§ **Requirement**
Exactly the lines starting at the line containing "1280x582 pixels." and ending at the line containing "You are a computer-use agent. 1122x841" are to be written out from the listing below, both included.
======== Provided material ========
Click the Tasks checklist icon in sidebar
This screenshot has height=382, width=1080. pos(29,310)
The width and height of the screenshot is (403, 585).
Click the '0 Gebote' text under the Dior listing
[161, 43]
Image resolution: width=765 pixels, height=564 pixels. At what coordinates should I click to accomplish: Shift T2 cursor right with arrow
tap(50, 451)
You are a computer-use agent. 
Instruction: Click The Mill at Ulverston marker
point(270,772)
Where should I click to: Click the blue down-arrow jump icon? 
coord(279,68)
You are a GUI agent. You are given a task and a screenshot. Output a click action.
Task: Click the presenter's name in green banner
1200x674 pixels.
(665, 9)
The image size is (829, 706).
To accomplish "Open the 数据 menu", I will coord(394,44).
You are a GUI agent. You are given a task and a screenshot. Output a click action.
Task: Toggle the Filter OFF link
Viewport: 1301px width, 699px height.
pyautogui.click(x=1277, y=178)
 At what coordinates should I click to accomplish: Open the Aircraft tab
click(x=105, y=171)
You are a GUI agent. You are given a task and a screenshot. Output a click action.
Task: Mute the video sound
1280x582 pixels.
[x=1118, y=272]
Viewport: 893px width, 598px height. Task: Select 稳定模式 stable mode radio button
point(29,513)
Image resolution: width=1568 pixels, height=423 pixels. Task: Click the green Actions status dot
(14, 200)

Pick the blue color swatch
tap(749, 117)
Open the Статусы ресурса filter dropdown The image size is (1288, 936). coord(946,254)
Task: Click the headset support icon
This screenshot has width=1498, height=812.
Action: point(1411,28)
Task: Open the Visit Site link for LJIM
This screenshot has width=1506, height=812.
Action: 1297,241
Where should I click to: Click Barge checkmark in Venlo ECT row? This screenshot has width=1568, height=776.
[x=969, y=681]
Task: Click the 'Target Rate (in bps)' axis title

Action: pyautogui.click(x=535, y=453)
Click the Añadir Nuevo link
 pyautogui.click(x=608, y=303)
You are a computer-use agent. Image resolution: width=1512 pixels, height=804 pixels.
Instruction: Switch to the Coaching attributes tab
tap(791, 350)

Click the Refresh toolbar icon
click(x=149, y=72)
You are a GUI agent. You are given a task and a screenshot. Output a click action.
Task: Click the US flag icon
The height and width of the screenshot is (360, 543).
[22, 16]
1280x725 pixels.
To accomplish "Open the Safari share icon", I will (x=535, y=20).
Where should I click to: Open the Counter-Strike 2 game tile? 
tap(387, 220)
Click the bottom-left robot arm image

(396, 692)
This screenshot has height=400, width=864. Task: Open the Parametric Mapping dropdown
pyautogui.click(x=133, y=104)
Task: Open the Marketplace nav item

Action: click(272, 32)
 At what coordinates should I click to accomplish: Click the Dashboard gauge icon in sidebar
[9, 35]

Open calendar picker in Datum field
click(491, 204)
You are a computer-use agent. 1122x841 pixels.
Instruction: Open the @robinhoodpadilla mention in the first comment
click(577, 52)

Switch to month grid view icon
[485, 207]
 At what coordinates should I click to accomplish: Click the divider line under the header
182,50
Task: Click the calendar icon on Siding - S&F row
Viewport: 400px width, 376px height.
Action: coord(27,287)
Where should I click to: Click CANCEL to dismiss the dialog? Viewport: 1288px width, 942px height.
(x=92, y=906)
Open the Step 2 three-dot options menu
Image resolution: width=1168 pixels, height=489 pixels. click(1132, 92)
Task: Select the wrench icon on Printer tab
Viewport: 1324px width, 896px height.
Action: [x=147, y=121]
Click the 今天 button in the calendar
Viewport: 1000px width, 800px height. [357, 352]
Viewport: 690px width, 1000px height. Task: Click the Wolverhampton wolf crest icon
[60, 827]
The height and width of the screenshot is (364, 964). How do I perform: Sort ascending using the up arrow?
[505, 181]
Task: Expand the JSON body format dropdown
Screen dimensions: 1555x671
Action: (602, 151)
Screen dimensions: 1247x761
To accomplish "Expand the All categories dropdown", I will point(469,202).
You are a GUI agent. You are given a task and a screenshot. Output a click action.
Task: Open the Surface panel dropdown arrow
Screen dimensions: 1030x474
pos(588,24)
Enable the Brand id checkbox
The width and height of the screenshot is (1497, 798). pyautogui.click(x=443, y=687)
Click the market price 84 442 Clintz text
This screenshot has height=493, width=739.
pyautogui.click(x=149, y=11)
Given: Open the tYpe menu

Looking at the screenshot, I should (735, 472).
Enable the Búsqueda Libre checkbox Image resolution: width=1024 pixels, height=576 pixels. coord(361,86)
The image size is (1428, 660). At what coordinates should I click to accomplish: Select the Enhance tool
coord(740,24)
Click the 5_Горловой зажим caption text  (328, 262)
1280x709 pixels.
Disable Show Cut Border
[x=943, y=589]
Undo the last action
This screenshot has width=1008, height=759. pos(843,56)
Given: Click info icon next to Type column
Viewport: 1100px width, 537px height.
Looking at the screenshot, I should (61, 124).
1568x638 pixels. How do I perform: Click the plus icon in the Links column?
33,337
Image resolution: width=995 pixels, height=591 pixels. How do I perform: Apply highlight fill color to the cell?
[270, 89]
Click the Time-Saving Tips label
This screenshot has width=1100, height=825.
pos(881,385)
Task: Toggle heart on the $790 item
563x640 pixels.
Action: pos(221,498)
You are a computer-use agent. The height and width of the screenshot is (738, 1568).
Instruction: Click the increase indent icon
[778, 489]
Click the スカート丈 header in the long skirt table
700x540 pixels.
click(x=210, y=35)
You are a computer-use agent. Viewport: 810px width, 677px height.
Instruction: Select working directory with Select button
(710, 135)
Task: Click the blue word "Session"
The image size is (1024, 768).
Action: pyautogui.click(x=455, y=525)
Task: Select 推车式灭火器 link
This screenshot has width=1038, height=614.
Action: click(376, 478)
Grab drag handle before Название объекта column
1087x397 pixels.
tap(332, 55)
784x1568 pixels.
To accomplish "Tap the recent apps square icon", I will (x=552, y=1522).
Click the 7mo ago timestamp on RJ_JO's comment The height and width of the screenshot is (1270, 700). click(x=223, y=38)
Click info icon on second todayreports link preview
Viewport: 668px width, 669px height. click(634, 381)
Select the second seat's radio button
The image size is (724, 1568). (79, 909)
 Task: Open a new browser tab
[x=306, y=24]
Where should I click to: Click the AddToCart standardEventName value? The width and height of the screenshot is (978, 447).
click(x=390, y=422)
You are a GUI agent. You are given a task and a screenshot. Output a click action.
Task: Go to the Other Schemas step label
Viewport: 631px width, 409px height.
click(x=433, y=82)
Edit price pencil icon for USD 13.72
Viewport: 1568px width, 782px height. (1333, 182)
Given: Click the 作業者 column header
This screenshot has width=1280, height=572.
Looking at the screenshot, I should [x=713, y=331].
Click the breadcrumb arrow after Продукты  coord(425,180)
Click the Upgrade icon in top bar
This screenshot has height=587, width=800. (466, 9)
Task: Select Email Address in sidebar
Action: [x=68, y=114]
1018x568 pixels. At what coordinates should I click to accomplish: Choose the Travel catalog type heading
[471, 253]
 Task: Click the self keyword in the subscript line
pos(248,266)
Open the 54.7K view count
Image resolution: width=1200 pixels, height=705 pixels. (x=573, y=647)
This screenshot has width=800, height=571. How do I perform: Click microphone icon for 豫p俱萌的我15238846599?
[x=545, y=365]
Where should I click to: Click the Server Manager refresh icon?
========
§ **Answer space**
1280x582 pixels.
[x=1118, y=272]
Viewport: 893px width, 598px height. Task: Select 稳定模式 stable mode radio button
point(29,513)
Image resolution: width=1568 pixels, height=423 pixels. Task: Click the green Actions status dot
(14, 200)

Pick the blue color swatch
tap(749, 117)
Open the Статусы ресурса filter dropdown The image size is (1288, 936). coord(946,254)
Task: Click the headset support icon
This screenshot has width=1498, height=812.
Action: point(1411,28)
Task: Open the Visit Site link for LJIM
This screenshot has width=1506, height=812.
Action: 1297,241
Where should I click to: Click Barge checkmark in Venlo ECT row? This screenshot has width=1568, height=776.
[x=969, y=681]
Task: Click the 'Target Rate (in bps)' axis title

Action: pyautogui.click(x=535, y=453)
Click the Añadir Nuevo link
 pyautogui.click(x=608, y=303)
You are a computer-use agent. Image resolution: width=1512 pixels, height=804 pixels.
Instruction: Switch to the Coaching attributes tab
tap(791, 350)

Click the Refresh toolbar icon
click(x=149, y=72)
You are a GUI agent. You are given a task and a screenshot. Output a click action.
Task: Click the US flag icon
The height and width of the screenshot is (360, 543).
[22, 16]
1280x725 pixels.
To accomplish "Open the Safari share icon", I will (x=535, y=20).
Where should I click to: Open the Counter-Strike 2 game tile? 
tap(387, 220)
Click the bottom-left robot arm image

(396, 692)
This screenshot has height=400, width=864. Task: Open the Parametric Mapping dropdown
pyautogui.click(x=133, y=104)
Task: Open the Marketplace nav item

Action: click(272, 32)
 At what coordinates should I click to accomplish: Click the Dashboard gauge icon in sidebar
[9, 35]

Open calendar picker in Datum field
click(491, 204)
You are a computer-use agent. 1122x841 pixels.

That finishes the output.